▽

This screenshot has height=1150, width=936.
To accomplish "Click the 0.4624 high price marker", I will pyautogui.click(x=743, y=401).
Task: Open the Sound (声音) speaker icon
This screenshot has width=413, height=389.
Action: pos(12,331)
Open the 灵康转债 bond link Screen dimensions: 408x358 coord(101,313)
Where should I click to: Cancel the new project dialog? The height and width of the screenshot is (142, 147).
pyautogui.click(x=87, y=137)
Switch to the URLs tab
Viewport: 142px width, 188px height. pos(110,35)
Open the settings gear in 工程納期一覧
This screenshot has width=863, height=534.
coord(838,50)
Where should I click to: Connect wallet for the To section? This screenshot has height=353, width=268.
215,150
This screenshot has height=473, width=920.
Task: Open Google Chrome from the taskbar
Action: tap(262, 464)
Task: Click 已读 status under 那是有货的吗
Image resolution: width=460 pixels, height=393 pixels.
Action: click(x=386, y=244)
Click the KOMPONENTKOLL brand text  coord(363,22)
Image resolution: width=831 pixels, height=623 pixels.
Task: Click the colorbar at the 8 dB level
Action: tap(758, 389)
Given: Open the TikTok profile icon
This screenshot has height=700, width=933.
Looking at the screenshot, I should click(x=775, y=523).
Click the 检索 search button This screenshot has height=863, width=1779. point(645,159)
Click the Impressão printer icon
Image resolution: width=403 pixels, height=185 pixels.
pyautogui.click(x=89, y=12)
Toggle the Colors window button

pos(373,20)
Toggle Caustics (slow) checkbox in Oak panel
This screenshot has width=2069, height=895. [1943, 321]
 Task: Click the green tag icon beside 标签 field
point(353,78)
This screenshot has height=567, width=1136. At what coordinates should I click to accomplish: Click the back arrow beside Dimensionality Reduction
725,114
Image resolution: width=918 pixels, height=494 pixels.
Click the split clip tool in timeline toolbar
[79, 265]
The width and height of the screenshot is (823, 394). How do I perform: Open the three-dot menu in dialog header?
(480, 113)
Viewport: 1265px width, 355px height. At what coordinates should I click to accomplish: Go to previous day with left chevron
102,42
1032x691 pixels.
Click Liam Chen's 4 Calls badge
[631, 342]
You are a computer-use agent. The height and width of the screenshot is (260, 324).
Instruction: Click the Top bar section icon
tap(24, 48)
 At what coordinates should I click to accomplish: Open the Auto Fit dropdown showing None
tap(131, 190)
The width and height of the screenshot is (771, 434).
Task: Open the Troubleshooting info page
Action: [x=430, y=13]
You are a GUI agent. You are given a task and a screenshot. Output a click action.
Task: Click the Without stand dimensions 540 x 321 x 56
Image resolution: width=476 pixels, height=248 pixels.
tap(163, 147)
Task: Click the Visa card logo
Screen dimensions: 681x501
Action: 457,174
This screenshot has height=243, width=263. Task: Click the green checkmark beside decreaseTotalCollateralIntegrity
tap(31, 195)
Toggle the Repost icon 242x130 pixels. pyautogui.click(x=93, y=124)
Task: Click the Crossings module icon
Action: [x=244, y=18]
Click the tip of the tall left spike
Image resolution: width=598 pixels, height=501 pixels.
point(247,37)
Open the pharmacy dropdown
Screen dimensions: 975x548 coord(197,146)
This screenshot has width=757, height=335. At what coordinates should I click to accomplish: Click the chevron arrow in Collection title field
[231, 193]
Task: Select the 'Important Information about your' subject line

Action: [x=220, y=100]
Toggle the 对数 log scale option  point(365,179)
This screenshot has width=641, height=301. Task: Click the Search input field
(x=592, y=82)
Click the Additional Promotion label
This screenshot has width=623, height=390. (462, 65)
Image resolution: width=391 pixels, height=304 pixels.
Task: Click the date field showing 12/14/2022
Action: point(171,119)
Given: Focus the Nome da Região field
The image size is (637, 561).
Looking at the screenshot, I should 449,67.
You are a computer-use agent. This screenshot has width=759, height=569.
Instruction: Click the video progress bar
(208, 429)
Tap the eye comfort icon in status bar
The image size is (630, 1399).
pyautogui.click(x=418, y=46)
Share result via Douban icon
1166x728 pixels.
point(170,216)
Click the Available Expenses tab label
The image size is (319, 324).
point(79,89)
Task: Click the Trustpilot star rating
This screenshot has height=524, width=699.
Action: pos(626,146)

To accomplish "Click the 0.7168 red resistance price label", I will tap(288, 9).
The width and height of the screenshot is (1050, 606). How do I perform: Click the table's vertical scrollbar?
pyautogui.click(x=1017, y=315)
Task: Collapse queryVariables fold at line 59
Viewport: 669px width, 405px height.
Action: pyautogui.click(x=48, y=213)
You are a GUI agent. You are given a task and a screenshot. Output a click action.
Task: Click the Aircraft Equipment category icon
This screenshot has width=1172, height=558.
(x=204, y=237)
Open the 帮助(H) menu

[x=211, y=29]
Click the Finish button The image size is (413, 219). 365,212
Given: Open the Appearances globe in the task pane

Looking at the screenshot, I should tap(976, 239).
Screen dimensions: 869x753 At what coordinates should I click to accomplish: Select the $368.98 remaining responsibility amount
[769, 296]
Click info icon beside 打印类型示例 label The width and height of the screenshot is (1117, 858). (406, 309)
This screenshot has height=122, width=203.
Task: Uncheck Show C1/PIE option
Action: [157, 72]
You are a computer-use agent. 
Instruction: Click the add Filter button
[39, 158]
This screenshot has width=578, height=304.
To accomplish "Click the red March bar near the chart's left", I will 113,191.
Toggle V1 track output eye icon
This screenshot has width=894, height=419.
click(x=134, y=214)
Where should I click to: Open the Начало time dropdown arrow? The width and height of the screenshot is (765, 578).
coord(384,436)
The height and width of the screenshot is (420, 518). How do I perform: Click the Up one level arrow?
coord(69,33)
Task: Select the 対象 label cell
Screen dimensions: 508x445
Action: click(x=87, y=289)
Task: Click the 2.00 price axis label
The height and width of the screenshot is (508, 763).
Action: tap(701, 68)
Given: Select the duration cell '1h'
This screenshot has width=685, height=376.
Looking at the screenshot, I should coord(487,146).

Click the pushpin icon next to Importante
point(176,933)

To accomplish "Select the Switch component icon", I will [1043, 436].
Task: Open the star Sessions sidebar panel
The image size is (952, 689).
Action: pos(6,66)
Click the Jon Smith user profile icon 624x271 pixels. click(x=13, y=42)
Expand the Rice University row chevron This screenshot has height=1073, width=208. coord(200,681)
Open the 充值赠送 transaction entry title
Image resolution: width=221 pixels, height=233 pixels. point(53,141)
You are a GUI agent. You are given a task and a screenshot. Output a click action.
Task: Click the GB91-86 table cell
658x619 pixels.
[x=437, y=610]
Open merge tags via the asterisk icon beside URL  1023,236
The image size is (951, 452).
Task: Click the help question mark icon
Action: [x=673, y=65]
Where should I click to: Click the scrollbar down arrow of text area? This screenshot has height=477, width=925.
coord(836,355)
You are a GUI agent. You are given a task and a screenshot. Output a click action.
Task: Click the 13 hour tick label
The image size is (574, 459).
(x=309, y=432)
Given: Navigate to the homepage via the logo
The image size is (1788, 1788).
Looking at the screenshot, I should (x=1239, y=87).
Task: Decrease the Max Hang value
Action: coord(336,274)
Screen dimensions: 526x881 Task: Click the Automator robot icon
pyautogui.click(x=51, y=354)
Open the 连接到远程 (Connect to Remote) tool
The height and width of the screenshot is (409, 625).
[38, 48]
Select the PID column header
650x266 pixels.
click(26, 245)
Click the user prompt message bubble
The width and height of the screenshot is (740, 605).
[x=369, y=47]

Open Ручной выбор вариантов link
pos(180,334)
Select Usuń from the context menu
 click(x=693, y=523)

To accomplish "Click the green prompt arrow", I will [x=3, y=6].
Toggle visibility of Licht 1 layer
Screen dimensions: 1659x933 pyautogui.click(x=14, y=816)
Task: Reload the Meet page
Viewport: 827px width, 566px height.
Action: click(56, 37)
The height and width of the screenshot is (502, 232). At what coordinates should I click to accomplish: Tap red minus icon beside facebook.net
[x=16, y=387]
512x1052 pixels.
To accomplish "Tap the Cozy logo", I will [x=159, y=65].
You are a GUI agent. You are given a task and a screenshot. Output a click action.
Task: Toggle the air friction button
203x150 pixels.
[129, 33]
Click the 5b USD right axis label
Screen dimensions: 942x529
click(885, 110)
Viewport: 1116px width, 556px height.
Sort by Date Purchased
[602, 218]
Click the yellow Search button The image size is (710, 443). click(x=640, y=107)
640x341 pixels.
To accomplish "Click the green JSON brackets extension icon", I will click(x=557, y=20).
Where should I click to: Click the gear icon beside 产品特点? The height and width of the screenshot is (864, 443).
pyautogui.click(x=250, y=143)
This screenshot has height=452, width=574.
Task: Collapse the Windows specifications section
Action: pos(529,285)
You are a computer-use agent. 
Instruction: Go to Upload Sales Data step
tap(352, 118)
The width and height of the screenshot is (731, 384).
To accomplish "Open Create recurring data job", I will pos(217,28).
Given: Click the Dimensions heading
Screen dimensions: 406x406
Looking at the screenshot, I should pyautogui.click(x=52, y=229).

△

# How to complete this task:
Using the entries shown above, reproduce verbatim the lines from the line bearing "Task: Toggle the air friction button" to the line bearing "Given: Click the Dimensions heading", inclusive.

# Response area:
Task: Toggle the air friction button
203x150 pixels.
[129, 33]
Click the 5b USD right axis label
Screen dimensions: 942x529
click(885, 110)
Viewport: 1116px width, 556px height.
Sort by Date Purchased
[602, 218]
Click the yellow Search button The image size is (710, 443). click(x=640, y=107)
640x341 pixels.
To accomplish "Click the green JSON brackets extension icon", I will click(x=557, y=20).
Where should I click to: Click the gear icon beside 产品特点? The height and width of the screenshot is (864, 443).
pyautogui.click(x=250, y=143)
This screenshot has height=452, width=574.
Task: Collapse the Windows specifications section
Action: pos(529,285)
You are a computer-use agent. 
Instruction: Go to Upload Sales Data step
tap(352, 118)
The width and height of the screenshot is (731, 384).
To accomplish "Open Create recurring data job", I will pos(217,28).
Given: Click the Dimensions heading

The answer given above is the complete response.